OpenAI has rolled out a new image generation system directly integrated with GPT-4o. This system allows the AI to access its knowledge base and conversation context when creating images.

This integration is said to enable more contextually relevant and accurate visual outputs.

OpenAI’s announcement reads:

“GPT‑4o image generation excels at accurately rendering text, precisely following prompts, and leveraging 4o’s inherent knowledge base and chat context—including transforming uploaded images or using them as visual inspiration. These capabilities make it easier to create exactly the image you envision, helping you communicate more effectively through visuals and advancing image generation into a practical tool with precision and power.”

Here’s everything else you need to know.

Technical Capabilities

OpenAI highlights the following capabilities of its new image generation system:

  1. It accurately renders text within images.
  2. It allows users to refine images through conversation while keeping a consistent style.
  3. It supports complex prompts with up to 20 different objects.
  4. It can generate images based on uploaded references.
  5. It creates visuals using information from GPT-4o’s training data.

OpenAI states in its announcement:

“Because image generation is now native to GPT‑4o, you can refine images through natural conversation. GPT‑4o can build upon images and text in chat context, ensuring consistency throughout. For example, if you’re designing a video game character, the character’s appearance remains coherent across multiple iterations as you refine and experiment.”

Examples

To demonstrate character consistency, here’s an example showing a cat and then that same cat with a hat and monocle.
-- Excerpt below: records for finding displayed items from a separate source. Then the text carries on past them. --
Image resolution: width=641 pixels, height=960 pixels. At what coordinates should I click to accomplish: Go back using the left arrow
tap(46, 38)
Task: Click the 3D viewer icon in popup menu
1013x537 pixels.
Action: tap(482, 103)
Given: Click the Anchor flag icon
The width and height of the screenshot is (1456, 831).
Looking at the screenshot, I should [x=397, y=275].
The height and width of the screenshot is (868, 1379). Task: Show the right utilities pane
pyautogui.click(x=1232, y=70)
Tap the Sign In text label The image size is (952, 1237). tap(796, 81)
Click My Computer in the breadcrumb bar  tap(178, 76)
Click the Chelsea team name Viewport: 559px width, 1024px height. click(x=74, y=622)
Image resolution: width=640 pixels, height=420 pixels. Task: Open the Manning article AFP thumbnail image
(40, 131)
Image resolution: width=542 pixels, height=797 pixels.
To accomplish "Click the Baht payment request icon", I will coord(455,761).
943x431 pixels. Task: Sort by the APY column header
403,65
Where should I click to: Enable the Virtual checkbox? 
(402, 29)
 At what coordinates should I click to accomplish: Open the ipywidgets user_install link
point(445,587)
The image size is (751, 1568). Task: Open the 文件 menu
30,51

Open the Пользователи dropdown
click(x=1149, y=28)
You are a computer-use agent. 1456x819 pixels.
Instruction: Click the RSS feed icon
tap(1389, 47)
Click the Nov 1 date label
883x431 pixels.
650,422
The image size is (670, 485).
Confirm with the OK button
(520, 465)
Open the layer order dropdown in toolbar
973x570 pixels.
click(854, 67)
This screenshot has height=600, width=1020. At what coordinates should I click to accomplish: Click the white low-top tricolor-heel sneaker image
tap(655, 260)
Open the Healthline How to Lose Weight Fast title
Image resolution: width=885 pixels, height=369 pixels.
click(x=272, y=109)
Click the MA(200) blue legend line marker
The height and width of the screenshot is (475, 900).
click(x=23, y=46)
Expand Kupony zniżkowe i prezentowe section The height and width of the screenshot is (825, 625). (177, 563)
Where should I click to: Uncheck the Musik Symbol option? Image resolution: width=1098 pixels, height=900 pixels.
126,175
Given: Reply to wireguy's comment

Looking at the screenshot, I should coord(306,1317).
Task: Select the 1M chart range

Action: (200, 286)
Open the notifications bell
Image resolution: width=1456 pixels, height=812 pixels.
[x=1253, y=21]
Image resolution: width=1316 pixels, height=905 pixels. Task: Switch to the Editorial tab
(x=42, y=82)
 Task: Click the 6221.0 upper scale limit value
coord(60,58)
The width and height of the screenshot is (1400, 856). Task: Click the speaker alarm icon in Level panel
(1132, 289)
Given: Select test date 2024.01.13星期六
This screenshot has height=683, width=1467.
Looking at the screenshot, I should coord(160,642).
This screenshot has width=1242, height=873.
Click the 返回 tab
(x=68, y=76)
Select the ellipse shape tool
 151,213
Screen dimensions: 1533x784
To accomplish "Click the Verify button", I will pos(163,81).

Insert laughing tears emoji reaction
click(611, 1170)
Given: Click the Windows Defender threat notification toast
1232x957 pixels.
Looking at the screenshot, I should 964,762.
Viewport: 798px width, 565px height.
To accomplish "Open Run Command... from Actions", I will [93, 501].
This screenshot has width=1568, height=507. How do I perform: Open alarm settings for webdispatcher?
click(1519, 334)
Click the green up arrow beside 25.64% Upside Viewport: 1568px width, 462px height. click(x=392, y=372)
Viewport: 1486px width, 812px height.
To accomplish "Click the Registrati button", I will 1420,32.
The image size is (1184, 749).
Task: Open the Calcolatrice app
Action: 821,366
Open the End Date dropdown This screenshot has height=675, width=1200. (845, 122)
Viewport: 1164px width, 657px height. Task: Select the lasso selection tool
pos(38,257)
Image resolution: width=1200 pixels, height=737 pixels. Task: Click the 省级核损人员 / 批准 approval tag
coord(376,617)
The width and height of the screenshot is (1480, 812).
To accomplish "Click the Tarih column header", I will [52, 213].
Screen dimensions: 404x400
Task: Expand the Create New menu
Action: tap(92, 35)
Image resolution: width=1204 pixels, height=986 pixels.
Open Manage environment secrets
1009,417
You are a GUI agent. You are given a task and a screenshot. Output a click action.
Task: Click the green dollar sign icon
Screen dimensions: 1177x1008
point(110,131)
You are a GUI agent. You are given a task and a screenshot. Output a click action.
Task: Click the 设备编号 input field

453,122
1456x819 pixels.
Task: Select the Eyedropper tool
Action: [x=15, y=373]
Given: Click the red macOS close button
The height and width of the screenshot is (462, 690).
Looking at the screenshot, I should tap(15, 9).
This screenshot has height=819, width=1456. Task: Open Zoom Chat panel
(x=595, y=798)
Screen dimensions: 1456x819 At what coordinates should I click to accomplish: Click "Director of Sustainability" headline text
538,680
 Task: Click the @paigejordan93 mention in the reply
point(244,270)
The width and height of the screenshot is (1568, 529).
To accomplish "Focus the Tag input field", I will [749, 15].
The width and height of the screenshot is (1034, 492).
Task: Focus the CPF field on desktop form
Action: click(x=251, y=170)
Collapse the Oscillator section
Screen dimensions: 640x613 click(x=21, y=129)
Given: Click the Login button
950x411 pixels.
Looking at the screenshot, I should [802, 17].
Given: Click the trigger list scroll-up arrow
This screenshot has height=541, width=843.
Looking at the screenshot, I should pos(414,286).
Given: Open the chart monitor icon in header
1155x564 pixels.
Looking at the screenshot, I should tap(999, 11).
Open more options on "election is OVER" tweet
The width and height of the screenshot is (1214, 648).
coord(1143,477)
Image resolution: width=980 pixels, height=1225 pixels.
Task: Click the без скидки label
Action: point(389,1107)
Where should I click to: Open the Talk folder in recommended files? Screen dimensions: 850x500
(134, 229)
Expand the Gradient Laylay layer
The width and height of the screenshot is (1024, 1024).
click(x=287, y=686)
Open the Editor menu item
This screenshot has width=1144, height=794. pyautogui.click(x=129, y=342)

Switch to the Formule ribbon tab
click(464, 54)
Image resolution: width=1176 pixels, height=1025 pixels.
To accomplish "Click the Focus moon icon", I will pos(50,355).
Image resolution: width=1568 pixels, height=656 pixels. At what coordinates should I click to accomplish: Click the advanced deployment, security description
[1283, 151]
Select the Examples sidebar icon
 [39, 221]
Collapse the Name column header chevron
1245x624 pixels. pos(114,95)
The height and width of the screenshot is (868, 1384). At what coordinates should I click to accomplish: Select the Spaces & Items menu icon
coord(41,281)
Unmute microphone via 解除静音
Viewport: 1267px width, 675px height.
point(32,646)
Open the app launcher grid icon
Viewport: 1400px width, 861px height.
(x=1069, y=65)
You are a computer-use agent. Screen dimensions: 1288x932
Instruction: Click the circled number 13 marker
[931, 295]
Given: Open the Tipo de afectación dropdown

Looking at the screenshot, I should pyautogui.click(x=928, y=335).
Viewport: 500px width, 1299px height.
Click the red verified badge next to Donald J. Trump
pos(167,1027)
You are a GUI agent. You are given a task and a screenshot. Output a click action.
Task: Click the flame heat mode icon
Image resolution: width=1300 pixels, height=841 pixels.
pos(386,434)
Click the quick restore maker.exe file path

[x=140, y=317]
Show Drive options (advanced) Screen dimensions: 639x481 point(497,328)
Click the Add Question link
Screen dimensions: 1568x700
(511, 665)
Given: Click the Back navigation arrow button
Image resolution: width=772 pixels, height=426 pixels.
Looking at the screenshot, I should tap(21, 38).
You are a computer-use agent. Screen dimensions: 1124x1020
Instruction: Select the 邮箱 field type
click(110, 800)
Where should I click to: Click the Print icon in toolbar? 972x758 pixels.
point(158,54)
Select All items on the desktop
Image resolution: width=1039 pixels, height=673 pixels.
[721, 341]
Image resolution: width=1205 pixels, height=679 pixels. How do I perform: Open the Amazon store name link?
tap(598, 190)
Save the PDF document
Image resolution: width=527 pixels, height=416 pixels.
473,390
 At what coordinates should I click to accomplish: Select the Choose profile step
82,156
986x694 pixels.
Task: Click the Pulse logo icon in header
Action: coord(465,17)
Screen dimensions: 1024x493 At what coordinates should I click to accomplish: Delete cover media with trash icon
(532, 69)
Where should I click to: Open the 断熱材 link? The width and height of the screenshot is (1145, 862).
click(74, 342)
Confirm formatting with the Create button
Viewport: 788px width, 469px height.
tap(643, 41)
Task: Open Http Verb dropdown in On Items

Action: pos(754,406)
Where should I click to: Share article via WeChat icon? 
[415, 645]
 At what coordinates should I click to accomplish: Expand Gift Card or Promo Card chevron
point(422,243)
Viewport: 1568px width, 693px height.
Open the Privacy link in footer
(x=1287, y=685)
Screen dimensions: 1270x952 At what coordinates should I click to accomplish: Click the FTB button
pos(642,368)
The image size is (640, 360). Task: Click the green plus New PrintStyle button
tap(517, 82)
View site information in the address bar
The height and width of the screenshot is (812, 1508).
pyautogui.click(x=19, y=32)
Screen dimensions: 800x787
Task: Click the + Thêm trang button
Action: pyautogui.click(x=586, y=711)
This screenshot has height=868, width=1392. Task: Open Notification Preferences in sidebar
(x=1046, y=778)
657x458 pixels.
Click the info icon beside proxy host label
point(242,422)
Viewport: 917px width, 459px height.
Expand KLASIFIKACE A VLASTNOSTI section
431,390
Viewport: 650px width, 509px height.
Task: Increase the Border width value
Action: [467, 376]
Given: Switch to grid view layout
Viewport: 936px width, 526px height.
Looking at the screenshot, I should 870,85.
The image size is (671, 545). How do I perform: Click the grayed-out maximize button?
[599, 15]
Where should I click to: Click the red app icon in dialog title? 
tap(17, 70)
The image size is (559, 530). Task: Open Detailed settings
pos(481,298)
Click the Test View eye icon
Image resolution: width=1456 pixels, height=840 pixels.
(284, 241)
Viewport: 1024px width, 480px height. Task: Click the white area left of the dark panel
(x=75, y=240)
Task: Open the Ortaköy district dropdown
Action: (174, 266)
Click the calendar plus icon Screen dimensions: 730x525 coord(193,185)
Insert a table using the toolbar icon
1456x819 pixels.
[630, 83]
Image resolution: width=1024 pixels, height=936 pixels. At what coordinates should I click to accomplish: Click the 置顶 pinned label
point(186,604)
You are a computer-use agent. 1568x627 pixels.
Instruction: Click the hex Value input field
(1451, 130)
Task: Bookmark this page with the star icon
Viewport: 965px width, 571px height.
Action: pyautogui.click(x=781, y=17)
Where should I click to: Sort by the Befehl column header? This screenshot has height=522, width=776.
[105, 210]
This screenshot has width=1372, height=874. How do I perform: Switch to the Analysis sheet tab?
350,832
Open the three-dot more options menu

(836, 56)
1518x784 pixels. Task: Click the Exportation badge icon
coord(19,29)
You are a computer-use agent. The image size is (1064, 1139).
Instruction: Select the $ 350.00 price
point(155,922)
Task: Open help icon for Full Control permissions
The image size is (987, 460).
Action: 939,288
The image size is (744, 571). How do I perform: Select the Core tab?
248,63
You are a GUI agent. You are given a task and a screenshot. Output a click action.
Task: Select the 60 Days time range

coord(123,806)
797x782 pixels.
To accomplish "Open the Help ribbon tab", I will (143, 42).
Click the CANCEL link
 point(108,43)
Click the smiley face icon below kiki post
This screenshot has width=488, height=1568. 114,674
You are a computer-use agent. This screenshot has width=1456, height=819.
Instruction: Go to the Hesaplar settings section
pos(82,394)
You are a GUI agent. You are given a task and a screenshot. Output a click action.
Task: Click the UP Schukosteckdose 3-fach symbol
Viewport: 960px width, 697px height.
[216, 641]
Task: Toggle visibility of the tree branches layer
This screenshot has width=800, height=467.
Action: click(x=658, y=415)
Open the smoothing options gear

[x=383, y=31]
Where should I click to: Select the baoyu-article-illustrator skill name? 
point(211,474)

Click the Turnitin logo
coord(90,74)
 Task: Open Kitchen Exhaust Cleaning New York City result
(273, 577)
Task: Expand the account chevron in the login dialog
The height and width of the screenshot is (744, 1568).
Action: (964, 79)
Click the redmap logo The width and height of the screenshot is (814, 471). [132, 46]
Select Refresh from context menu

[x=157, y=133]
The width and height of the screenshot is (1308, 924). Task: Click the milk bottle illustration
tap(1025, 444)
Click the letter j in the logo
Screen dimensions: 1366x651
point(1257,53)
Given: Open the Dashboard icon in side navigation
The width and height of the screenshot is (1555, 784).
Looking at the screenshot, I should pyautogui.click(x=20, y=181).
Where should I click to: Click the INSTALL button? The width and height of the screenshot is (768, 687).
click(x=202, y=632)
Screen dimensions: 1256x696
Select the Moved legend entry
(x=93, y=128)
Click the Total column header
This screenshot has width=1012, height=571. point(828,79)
Screenshot from: openai.com/index/introducing-4o-image-generation/, March 2025.

Here’s a more practical example for marketers, demonstrating text generation: a full restaurant menu generated with a detailed prompt.

Screenshot from: openai.com/index/introducing-4o-image-generation/, March 2025.

There are dozens more examples in OpenAI’s announcement post, many of which contain several prompts and follow-ups.

Limitations

OpenAI admits:

“Our model isn’t perfect. We’re aware of multiple limitations at the moment which we will work to address through model improvements after the initial launch.”

The company notes the following limitations of its new image generation system:

  • Cropping: GPT-4o sometimes crops long images, like posters, too closely at the bottom.
  • Hallucinations: This model can create false information, especially with vague prompts.
  • High Blending Problems: It struggles to accurately depict more than 10 to 20 concepts at once, like a complete periodic table.
  • Multilingual Text: The model can have issues showing non-Latin characters, leading to errors.
  • Editing: Requests to edit specific image parts may change other areas or create new mistakes. It also struggles to keep faces consistent in uploaded images.
  • Information Density: The model has difficulty showing detailed information at small sizes.

Search Implications

This update changes AI image generation from mainly decorative uses to more practical functions in business and communication.

Websites can use AI-generated images but with important considerations.

Google’s guidelines do not prohibit AI-generated visuals, focusing instead on whether content provides value regardless of how it’s produced.

Following these best practices is recommended:

  • Using C2PA metadata (which GPT-4o adds automatically) to maintain transparency
  • Adding proper alt text for accessibility and indexing
  • Ensuring images serve user intent rather than just filling space
  • Creating unique visuals rather than generic AI templates

Google Search Advocate John Mueller has expressed a negative opinion regarding AI-generated images. While his personal preferences don’t influence Google’s algorithms, they may indicate how others feel about AI images.

Screenshot from: bsky.app/profile/johnmu.com, March 2025.

Note that Google is implementing measures to label AI-generated images in search results.

Availability

The feature is now available to ChatGPT users with Plus, Pro, Team, or Free plans. Access for Enterprise and Edu users will be available soon.

Developers can expect API access in the coming weeks. Because of higher processing needs, image generation takes about one minute on average.